> _Task description_:
Can you restate the lines of the entries below, word for word, from the first one through the line that includes "خیز نیم‌تریلیون دلاری"?

Saved entries:
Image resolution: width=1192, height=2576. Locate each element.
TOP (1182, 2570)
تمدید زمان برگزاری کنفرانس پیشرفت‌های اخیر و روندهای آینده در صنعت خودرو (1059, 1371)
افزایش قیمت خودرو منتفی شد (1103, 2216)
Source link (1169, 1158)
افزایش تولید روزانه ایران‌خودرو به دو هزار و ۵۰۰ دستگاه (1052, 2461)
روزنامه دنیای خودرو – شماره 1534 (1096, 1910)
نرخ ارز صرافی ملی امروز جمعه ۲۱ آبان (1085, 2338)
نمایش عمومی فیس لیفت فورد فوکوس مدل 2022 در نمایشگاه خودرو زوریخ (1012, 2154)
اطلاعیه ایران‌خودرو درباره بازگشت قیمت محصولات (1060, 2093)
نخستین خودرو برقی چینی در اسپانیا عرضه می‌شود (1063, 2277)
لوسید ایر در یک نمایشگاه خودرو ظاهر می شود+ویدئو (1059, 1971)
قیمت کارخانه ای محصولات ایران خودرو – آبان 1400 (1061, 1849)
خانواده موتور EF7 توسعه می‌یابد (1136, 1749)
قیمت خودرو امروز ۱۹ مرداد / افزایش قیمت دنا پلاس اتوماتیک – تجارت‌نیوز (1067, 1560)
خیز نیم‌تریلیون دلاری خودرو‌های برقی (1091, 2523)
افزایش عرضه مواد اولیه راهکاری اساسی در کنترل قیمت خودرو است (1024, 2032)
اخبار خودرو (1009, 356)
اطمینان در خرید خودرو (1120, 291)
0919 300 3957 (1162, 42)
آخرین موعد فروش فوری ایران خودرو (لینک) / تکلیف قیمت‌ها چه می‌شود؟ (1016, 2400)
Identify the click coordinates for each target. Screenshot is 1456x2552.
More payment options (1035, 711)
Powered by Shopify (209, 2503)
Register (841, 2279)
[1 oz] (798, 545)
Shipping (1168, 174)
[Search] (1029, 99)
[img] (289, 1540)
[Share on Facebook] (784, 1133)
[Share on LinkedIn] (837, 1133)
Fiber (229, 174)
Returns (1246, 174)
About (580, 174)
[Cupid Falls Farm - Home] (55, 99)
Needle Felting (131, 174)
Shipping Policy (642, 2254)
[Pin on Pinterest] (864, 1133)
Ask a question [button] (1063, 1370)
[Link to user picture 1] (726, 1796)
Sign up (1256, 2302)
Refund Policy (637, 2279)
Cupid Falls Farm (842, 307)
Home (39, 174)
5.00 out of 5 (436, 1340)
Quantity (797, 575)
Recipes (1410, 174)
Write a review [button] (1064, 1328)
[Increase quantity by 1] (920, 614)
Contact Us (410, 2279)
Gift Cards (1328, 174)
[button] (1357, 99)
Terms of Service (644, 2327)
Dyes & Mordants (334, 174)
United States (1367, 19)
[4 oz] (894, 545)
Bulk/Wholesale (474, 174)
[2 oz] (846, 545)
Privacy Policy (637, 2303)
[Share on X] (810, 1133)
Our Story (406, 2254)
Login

> _Your solution_:
Image resolution: width=1192, height=2576. Locate each element.
TOP (1182, 2570)
تمدید زمان برگزاری کنفرانس پیشرفت‌های اخیر و روندهای آینده در صنعت خودرو (1059, 1371)
افزایش قیمت خودرو منتفی شد (1103, 2216)
Source link (1169, 1158)
افزایش تولید روزانه ایران‌خودرو به دو هزار و ۵۰۰ دستگاه (1052, 2461)
روزنامه دنیای خودرو – شماره 1534 (1096, 1910)
نرخ ارز صرافی ملی امروز جمعه ۲۱ آبان (1085, 2338)
نمایش عمومی فیس لیفت فورد فوکوس مدل 2022 در نمایشگاه خودرو زوریخ (1012, 2154)
اطلاعیه ایران‌خودرو درباره بازگشت قیمت محصولات (1060, 2093)
نخستین خودرو برقی چینی در اسپانیا عرضه می‌شود (1063, 2277)
لوسید ایر در یک نمایشگاه خودرو ظاهر می شود+ویدئو (1059, 1971)
قیمت کارخانه ای محصولات ایران خودرو – آبان 1400 (1061, 1849)
خانواده موتور EF7 توسعه می‌یابد (1136, 1749)
قیمت خودرو امروز ۱۹ مرداد / افزایش قیمت دنا پلاس اتوماتیک – تجارت‌نیوز (1067, 1560)
خیز نیم‌تریلیون دلاری خودرو‌های برقی (1091, 2523)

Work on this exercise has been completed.